Я не собиралась играть в контркультуру шестидесятых, но меня занимала ее живучесть – даже учредители стартапа устраивали корпоративные вылазки на Си-Ранч[31]
. В других местах контркультура оставалась исторической идеей, темой костюмированной вечеринки, китчем. Мои нью-йоркские подруги, разумеется, этой стороне шестидесятых значения не придавали. У них были свои фантазии о возвращении назад к природе: отремонтированные сараи на берегу Гудзона, огороды, старинные пикапы и фермерские глубокие раковины для кухни. Утопизм такого рода им был неинтересен. Знак ли это трезвого реализма или недостатка воображения, я понятия не имела.Около полуночи я одна вернулась в палатку и залезла в спальный мешок, положив голову на подушку Иэна. Я подумала, что, возможно, все это – просто такая форма сопротивления. Технология вгрызалась в отношения, сообщество, идентичность, обычную жизнь. Может, подобная ностальгия по контркультуре – просто инстинктивная реакция на ощущение исчезающей материальности мира. Мне захотелось найти похожих мне по духу людей.

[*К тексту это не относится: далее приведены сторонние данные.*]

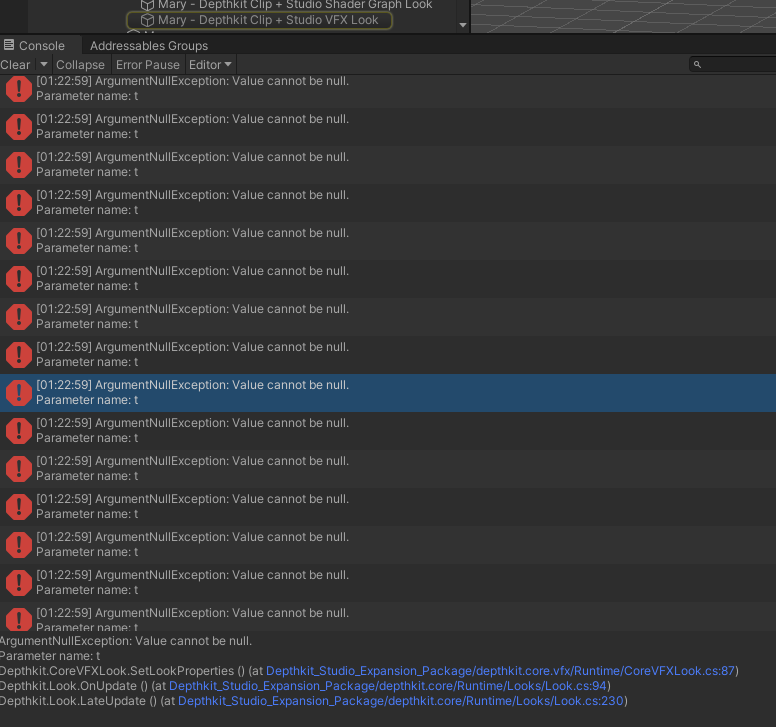Toggle Error Pause in the console toolbar
This screenshot has width=776, height=727.
coord(148,65)
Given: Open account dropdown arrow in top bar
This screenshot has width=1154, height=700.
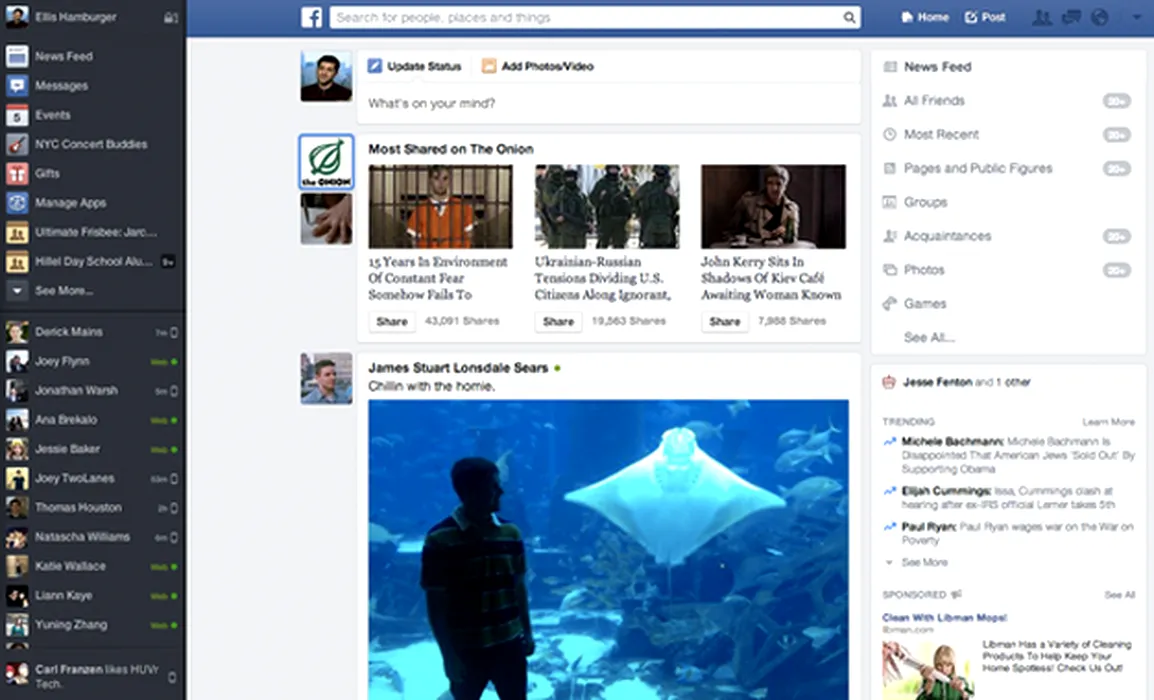Looking at the screenshot, I should (1136, 17).
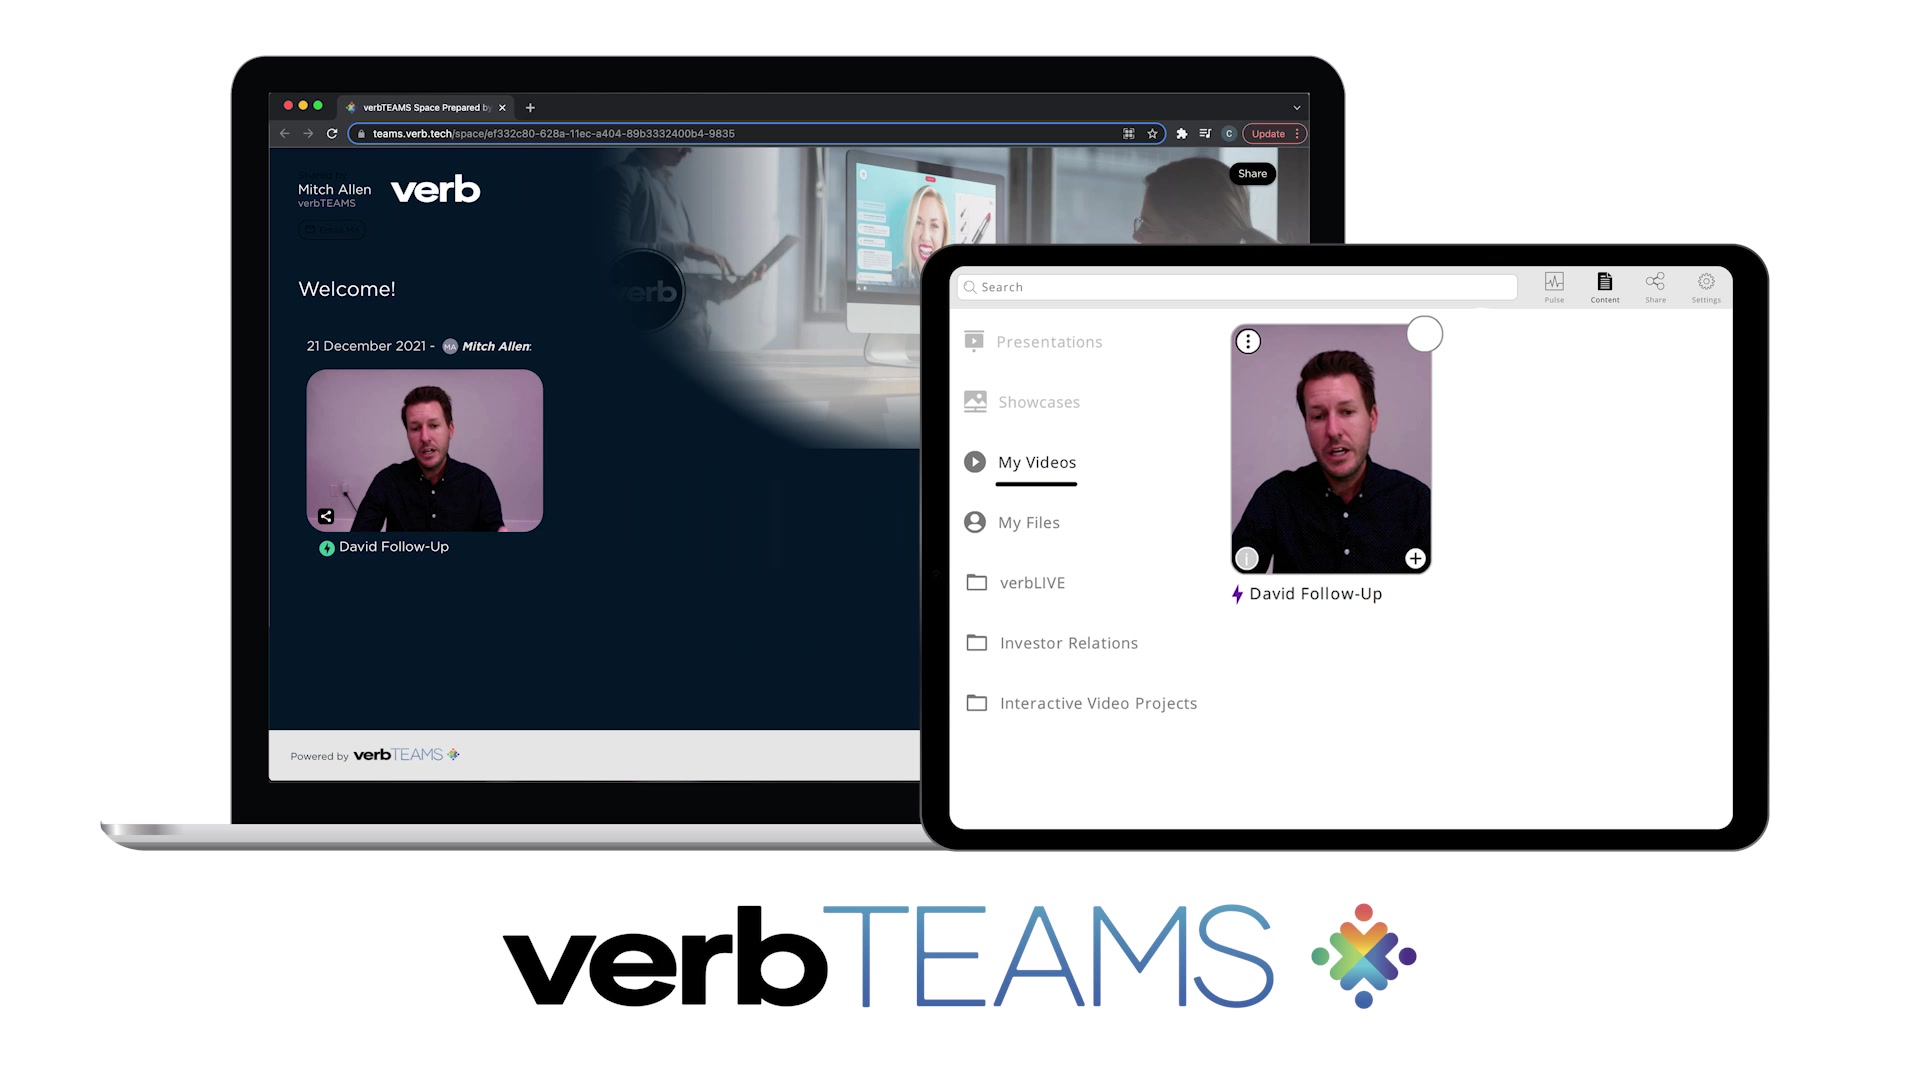Click the share icon on David Follow-Up thumbnail

326,516
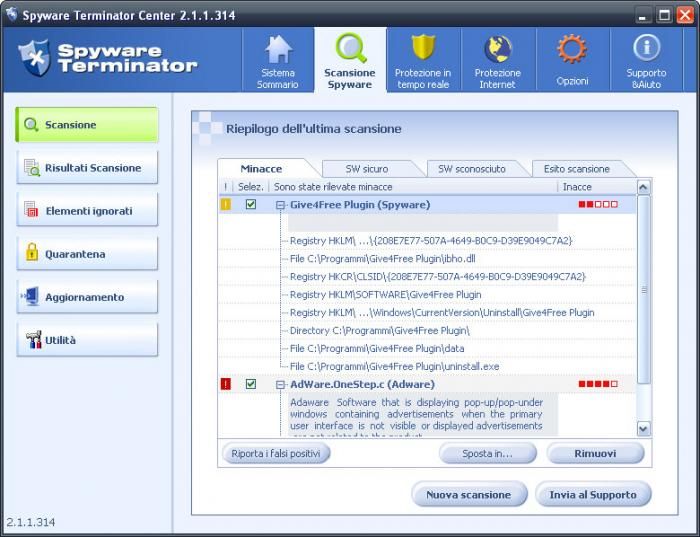Screen dimensions: 700x537
Task: Uncheck the AdWare.OneStep.c checkbox
Action: tap(251, 384)
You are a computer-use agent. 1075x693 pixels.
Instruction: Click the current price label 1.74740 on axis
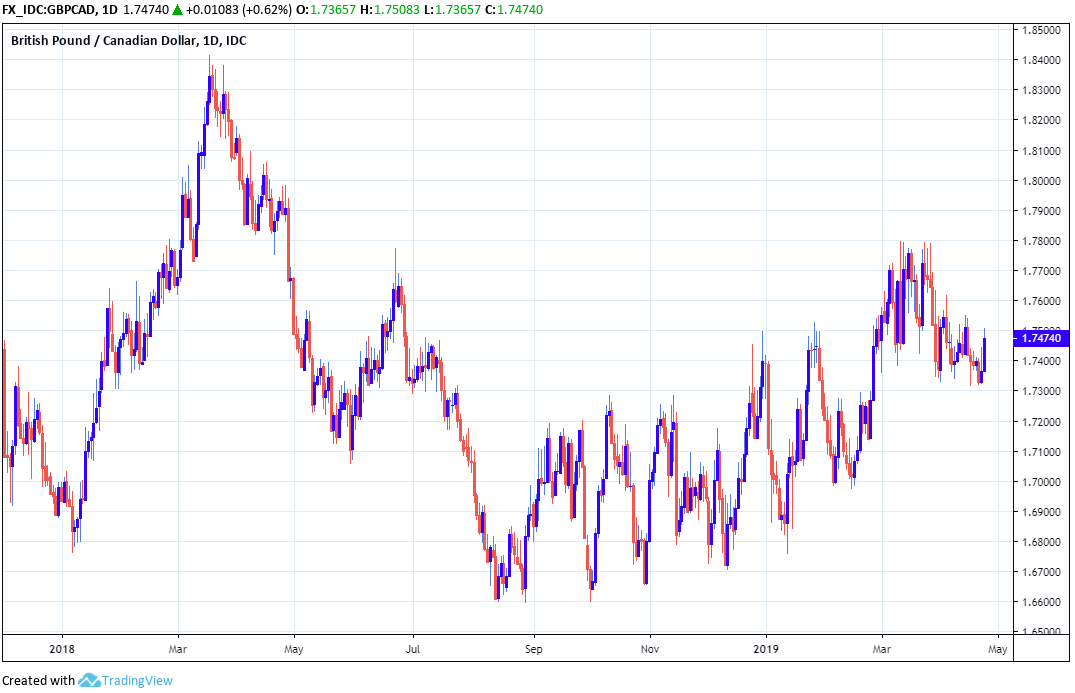coord(1041,338)
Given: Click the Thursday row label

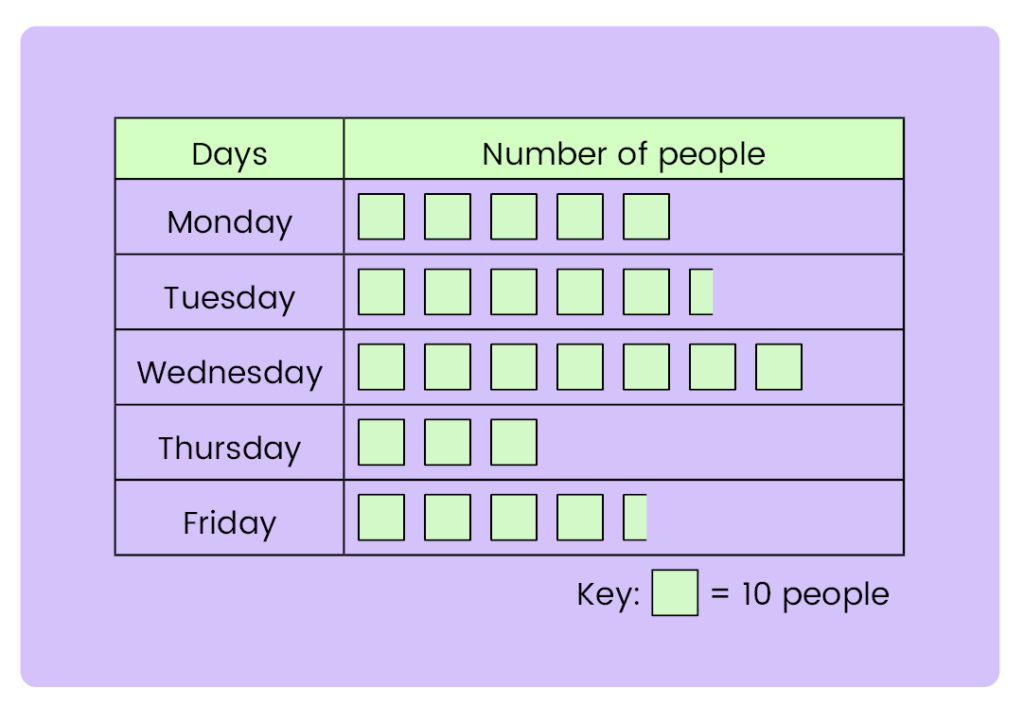Looking at the screenshot, I should click(x=229, y=447).
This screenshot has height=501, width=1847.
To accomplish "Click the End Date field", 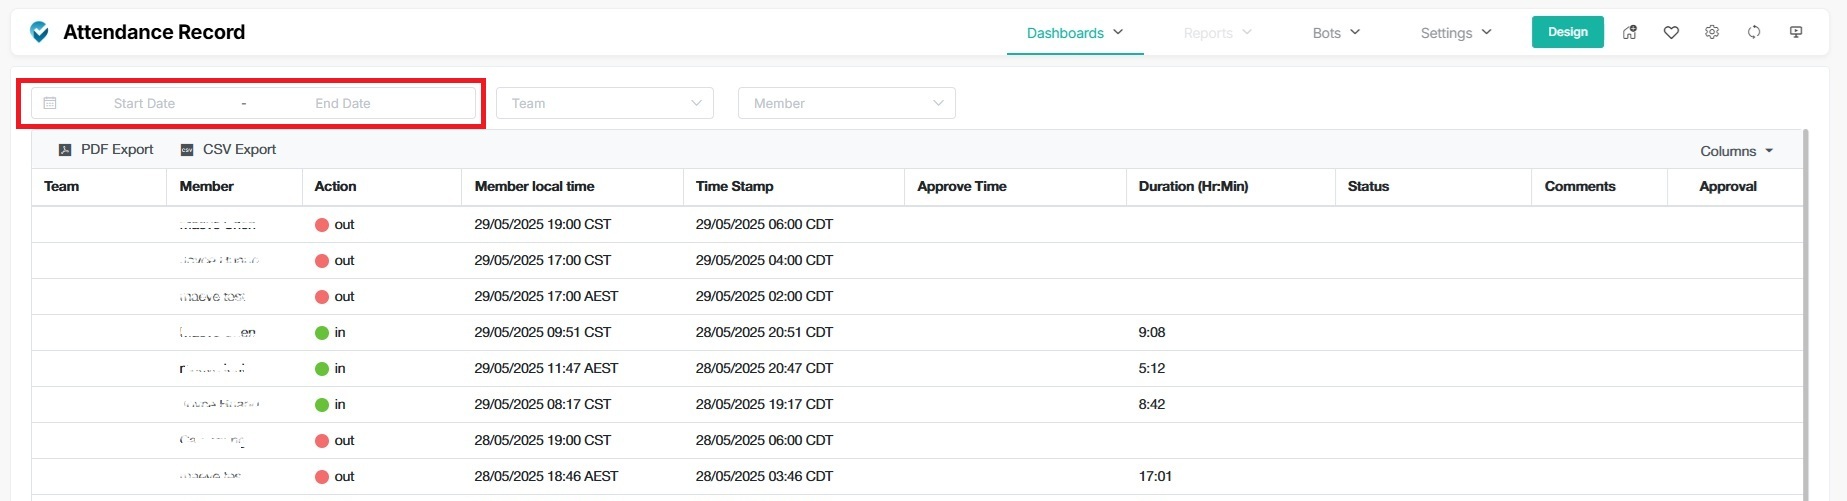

Земля подо мной была тверда и холодна. И постоянно вибрировала на басовой ноте.
Время от времени друзья и подруги из других отраслей публиковали статьи о психологических экспериментах всеми ненавидимой социальной сети и сопровождали их озадаченным комментарием в той же всеми ненавидимой социальной сети. Они отправляли мне по электронной почте новости о программах по распознавания лиц или о способности карпулингового стартапа отслеживать маршруты пассажиров с помощью инструмента под названием «Режим бога». «Ты об этом знала? Это… вообще нормально?» – писали они. Забредя в испугавшие их уголки Интернета, они присылали мне настороженные или удивленные эсэмэски: платформа микроблогов показывала им рекламу накануне купленных ими продуктов, или приложение для обмена фотографиями советовало связаться с давним знакомым, с которым они только что столкнулись в метро. Во время отпуска в дальних странах службы доставки еды выдавали рекомендации о местных ресторанах, а интеллектуальные голосовые помощники их родителей начинали выдавать информацию по собственному почину.
– Взгляни на это, – сказал за выпивкой друг и передал через стол телефон, чтобы показать журнал самых частых мест пребывания: дом, мастерская, тренажерный зал, железнодорожные станции, квартира, адрес которой он нигде не указывал. – Мой телефон, как частный детектив, собирает на меня небольшое досье. Я не знаю, чувствовать себя польщенным или обманутым.
Мне не всегда удавалось изобразить удивление либо объяснить, что происходит. Приходилось даже признавать, что чем-то подобным я действительно занималась в аналитическом стартапе. Реакция друзей каждый раз заставляла меня ощущать себя социопаткой. От этих разговоров я не чувствовала себя лучше. Они меня пугали. Я замолкала и спрашивала себя, не был ли разоблачитель АНБ первым моральным экзаменом всему моему поколению предпринимателей и инженеров, который мы провалили. Я смотрела через стол на смущенные лица умных, исполненных надежды, хорошо информированных участников гражданского общества и с тревогой думала: они действительно ничего не знают.
Изгибы работы платформы программ с открытым исходным кодом становились все злокозненнее и причудливее. Команду «Условий предоставления услуг» уведомили о контенте, который размещали самоназванные члены террористической организации; о контенте, который размещали люди, занимавшиеся публикацией конфиденциальных данных госслужащих и преследованием наших коллег. Предупредили о контенте, содержащем даже угрозы убийства конкретных лиц. Одна из них была настолько правдоподобна, что штаб-квартиру закрыли на целый день.
Мы обсуждали, что делать с размещенной на платформе игрой, где нужно было убивать евреев. Мы косились на архивы, забитые ASCII-графикой с фразочками навроде: «СОСАЛЫ ГЕИ, НО НЕ ПИДОРЫ» и «ВДУЙ МНЕ В КИСКУ И НАЗОВИ СВОЕЙ ВИРУСНОЙ ШЛЮХОЙ». Мы передавали по кругу пользовательские аватары культовых мультяшных зверушек, похожих на Гитлера, и отвечали в чате недоуменными смайликами, похожими на нас.
Чаще всего я занималась удалением контента в связи с нарушением авторских прав или незаконным использованием товарного знака, как гордая помощница юриста. В другие дни я отправляла пользователям вежливые электронные письма с просьбой поменять свастики на аватарах или удалить антисемитские комиксы, которые они загрузили в архивы.